::: READING TEXT :::

Leona Maguire looking to continue upward curve after first LPGA Tour top-10 on US soil
Leona Maguire. File photo: Pat Cashman
The Olympics and the Solheim Cup might be a long way away, but Leona Maguire is looking to make her second "rookie" season a winning one after she clinched her first LPGA Tour top-10 on US soil to edge closer to the top 100 in the world.
The touring professional for Slieve Russell Golf and Country Club produced a typically battling final round performance in the LPGA Drive On Championship in Florida on Sunday when she birdied her last two holes and shot a two-under 70 to share sixth place on five-under-par with defending champion Danielle Kang.
With the LPGA deciding not to hold the Louise Suggs Rolex Rookie of the Year race in 2020 due to the pandemic, the Co Cavan star is now ranked second in the 2021 battle behind Thailand's Patty Tavatanakit as all 2020 rookies remain rookies for another year.
Maguire, 26, has meticulously planned her professional career, and after finishing college at Duke before playing a shortened rookie year on the Symetra Tour in 2018, she came out and won twice on the second-tier tour in 2019 to earn her LPGA Tour card and she's planning a similar assault on the world's biggest tour this year.
"I'm trying to do the same, follow the same trend," said the Ballyconnell native on Sunday after she picked up $47,257 to take her season's earnings to $72,477 and move to 14th in the Race to CME Globe Standings.
While she finished ten strokes behind US Solheim Cup star Austin Ernst (29), who shot 70 to Jennifer Kupcho's 74 to win by five shots on 15-under par, Maguire was thrilled to hang tough in the final round, having opened with back to back bogeys.
"I think the biggest thing was staying patient all week," said the Co Cavan star. "I suppose it is something that I've always prided myself on, the way I bounce back after I drop a few."
While she topped the putting statistics on the LPGA Tour last year, Maguire credits her good early form to a change of irons over her short winter break.
But as she takes two weeks off now before the tour heads to the west coast, she will have time to hone her putting at her new US base at Lake Nona in Orlando, where she is now a member and plays practice rounds with the likes of Annika Sorenstam, Japan's Nasa Hatoaka, the Netherlands' Anne Van Dam, and American Lindy Duncan.
"That's the good thing about being there," she said. "There is always someone to play with. The guys are a little busy; G-Mac and all of them were around before the last run but might be a little busy with The Players these weeks.
"There are always people to play with, and I think that was the thing I missed about making the jump from college. I was kind of by myself a lot of the time and not having people to practice with, play against; whereas this one I had a bit more of that, which definitely helped."
Looking forward to the opening major of the year, the ANA Inspiration set for the week of April 1, she will warm up for that at the Kia Classic in Carlsbad after a two-week break.

::: SOURCE MATERIAL :::

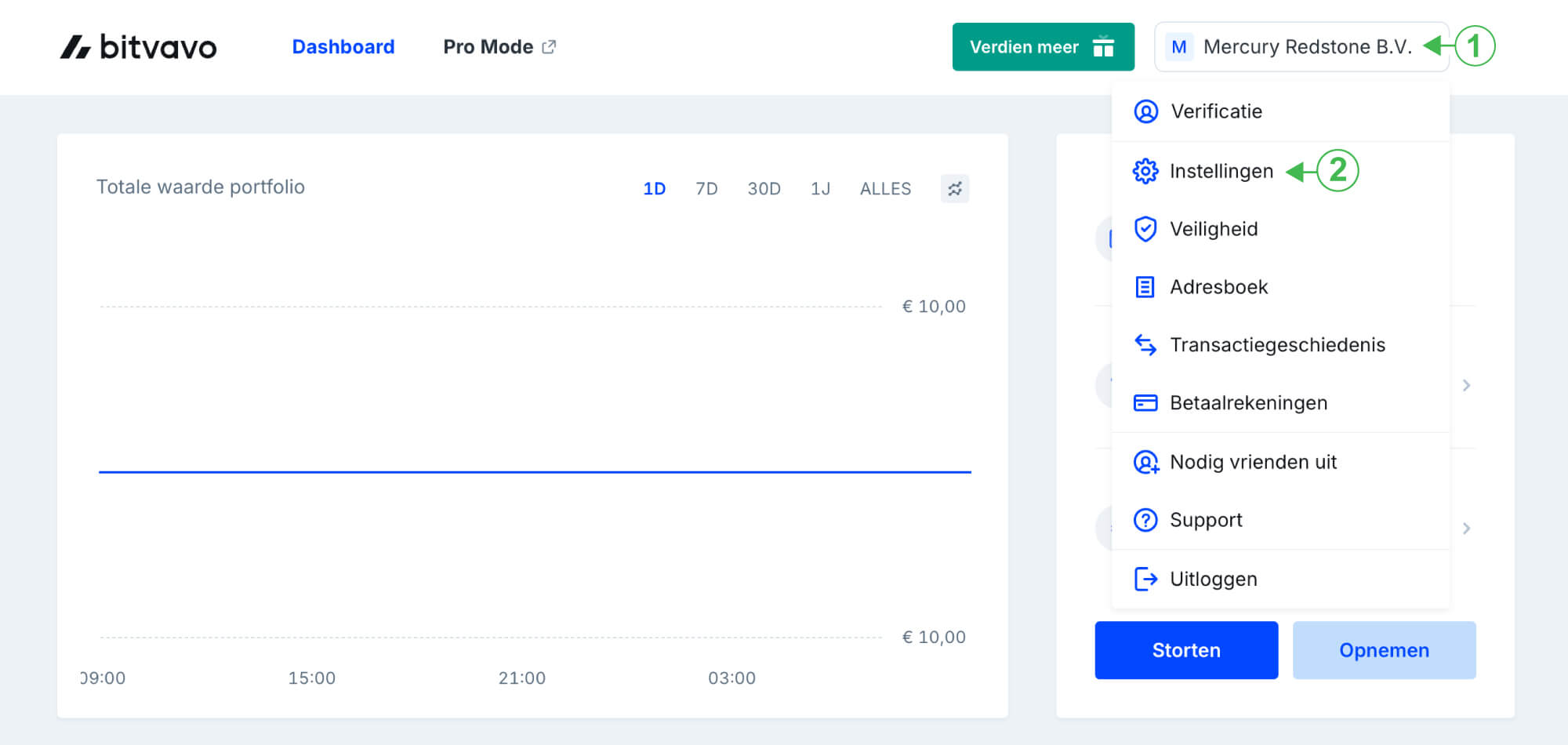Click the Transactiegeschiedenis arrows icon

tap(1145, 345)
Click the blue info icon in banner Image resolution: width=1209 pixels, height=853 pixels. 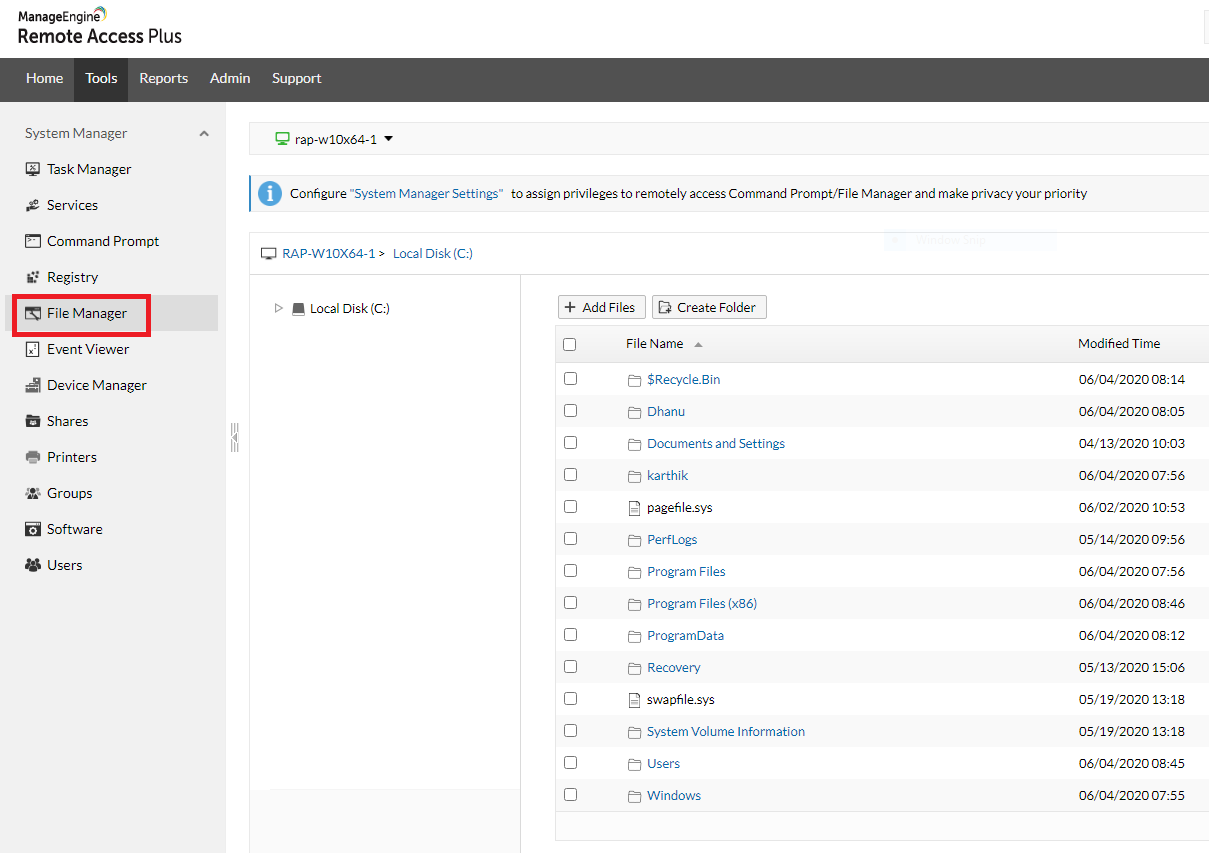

:::
::: SOURCE MATERIAL :::

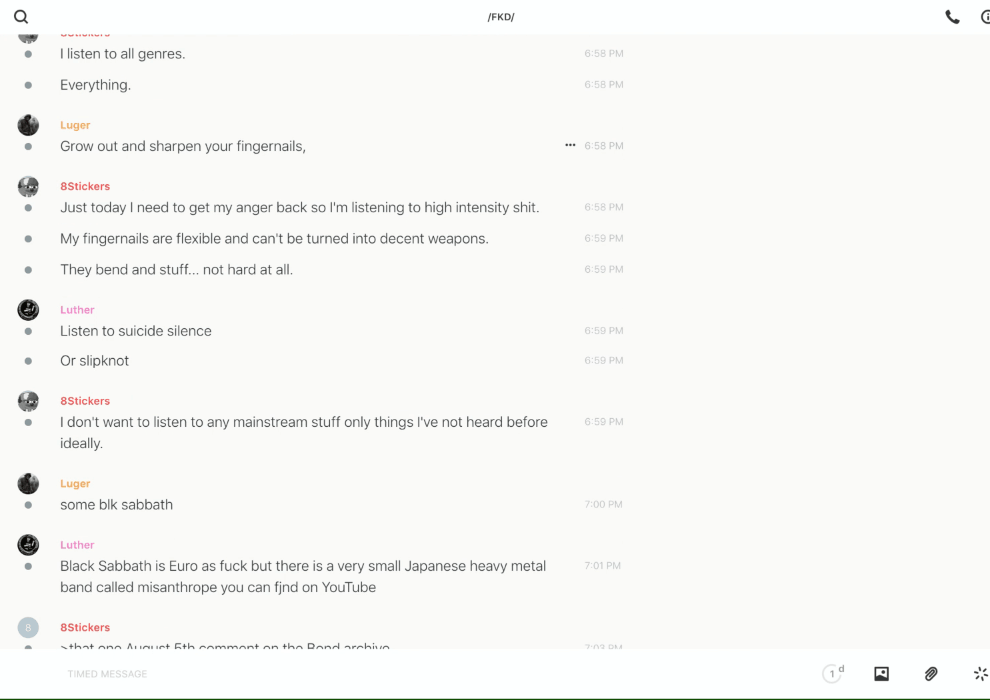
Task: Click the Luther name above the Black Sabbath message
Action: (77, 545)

:::

QUESTIONS TO ANSWER:
1. Answer these questions from the article on Leona Maguire:
(a) What score did Maguire shoot in the final round of the LPGA Drive On Championship?
(b) Where is her new US base?
(c) At which event will she warm up for the ANA Inspiration?
2. Copy the part of the article on Leona Maguire starting with "Maguire, 26, has" and going on through "tour this year.".
The items have nothing to do with this.

WRITTEN RESPONSES:
1.
(a) A two-under 70.
(b) Lake Nona in Orlando.
(c) The Kia Classic in Carlsbad.

2.
Maguire, 26, has meticulously planned her professional career, and after finishing college at Duke before playing a shortened rookie year on the Symetra Tour in 2018, she came out and won twice on the second-tier tour in 2019 to earn her LPGA Tour card and she's planning a similar assault on the world's biggest tour this year.